If no further constraints are imposed on the $\theta_k$, there seems to be no simple form for the eigenvalues( other than $0$, which has multiplicity $\geq 2$ as explained in the OP). Indeed, I show an example below where the nonzero eigenvalues are not expressible by radicals.
Let $M=7$, and choose the following values for the $\theta_k$ (note that they are between $\frac{\pi}{4}$ and $\frac{\pi}{2}$).

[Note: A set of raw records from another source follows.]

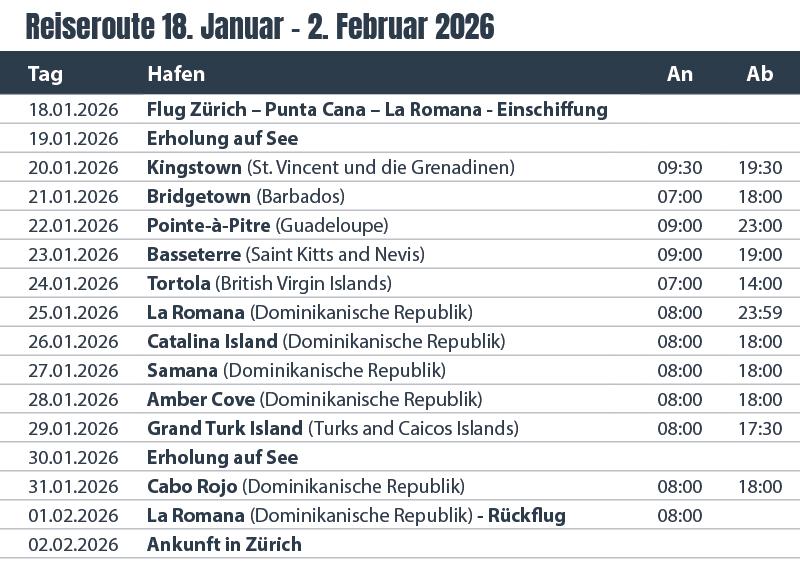This screenshot has height=562, width=800.
Task: Click the Cabo Rojo port name
Action: pyautogui.click(x=192, y=487)
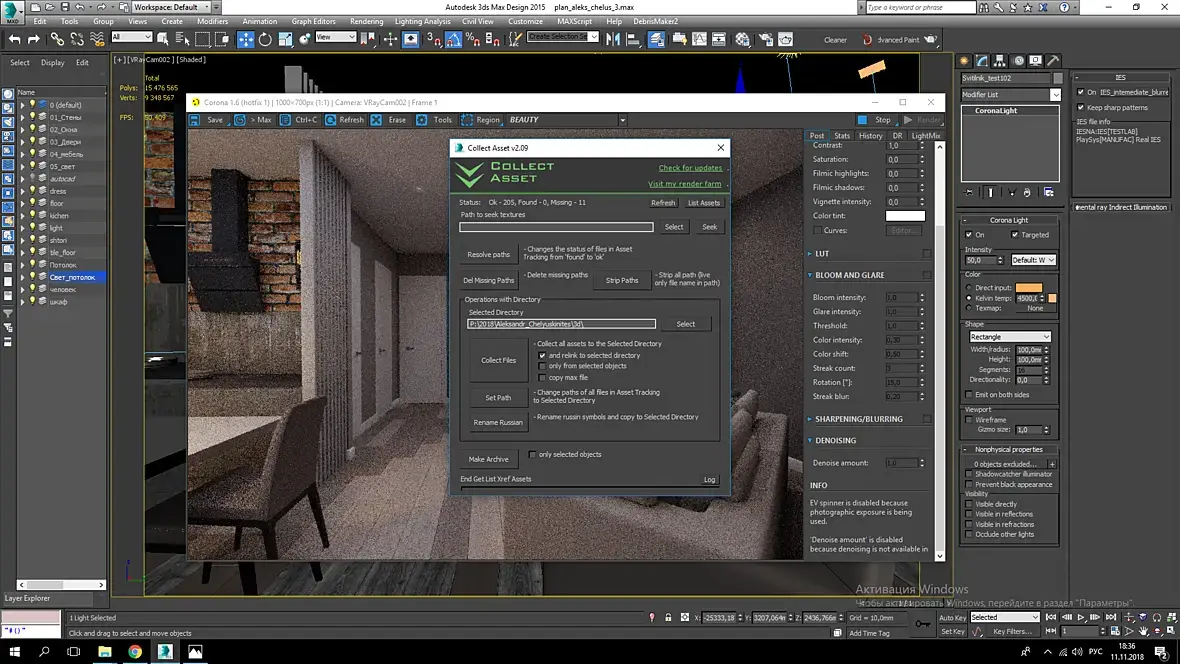Open the Utilities hammer panel tab
1180x664 pixels.
1054,61
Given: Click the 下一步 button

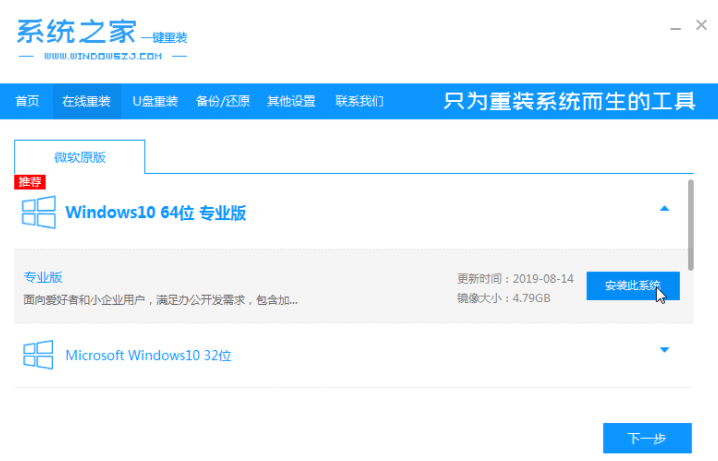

$$ \begin{array}{|c|c|c|c|c|c|c|c|} \hline k & 1 & 2 & 3 & 4 & 5 & 6 & 7 \\ \hline \cos(\theta_k) & \frac{20}{29} & \frac{65}{97} & \frac{48}{73} & \frac{3}{5} & \frac{28}{53} & \frac{33}{65} & \frac{8}{17} \\ \hline \sin(\theta_k) & \frac{21}{29} & \frac{72}{97} & \frac{55}{73} & \frac{4}{5} & \frac{45}{53} & \frac{56}{65} & \frac{15}{17} \\ \hline \end{array} $$
Then we have
$$ C=\left(\begin{array}{ccccccc} \frac{-399}{1649} & \frac{132}{493} & 0 & 0 & 0 & 0 & \frac{75}{2813} \\ \frac{-119}{7081} & \frac{92}{2117} & \frac{-75}{2813} & 0 & 0 & 0 & 0 \\ 0 & \frac{-27}{365} & \frac{44}{485} & \frac{-119}{7081} & 0 & 0 & 0 \\ 0 & 0 & \frac{-23}{265} & \frac{620}{3869} & \frac{-27}{365} & 0 & 0 \\ 0 & 0 & 0 & \frac{-83}{3445} & \frac{36}{325} & \frac{-23}{265} & 0 \\ 0 & 0 & 0 & 0 & \frac{-47}{1105} & \frac{60}{901} & \frac{-83}{3445} \\ \frac{-47}{1105} & 0 & 0 & 0 & 0 & \frac{132}{493} & \frac{-427}{1885} \\ \end{array}\right) $$
The characteristic polynomial of $C$ is $\chi_C=X^2P$, where $$ P=x^5 - \frac{198395974}{60131320925}x^4 - \frac{58043714683396506772}{723155151237068571125}x^3 + \frac{12655356459504058576}{3615775756185342855625}x^2 + \frac{1065764359163841911}{723155151237068571125}x - \frac{186332188794386}{1701541532322514285} $$
And PARI-GP tells us that this polynomial is irreducible and has Galois group ${\mathfrak S}_5$, which is not solvable. So the roots of $P$ are not expressible by radicals.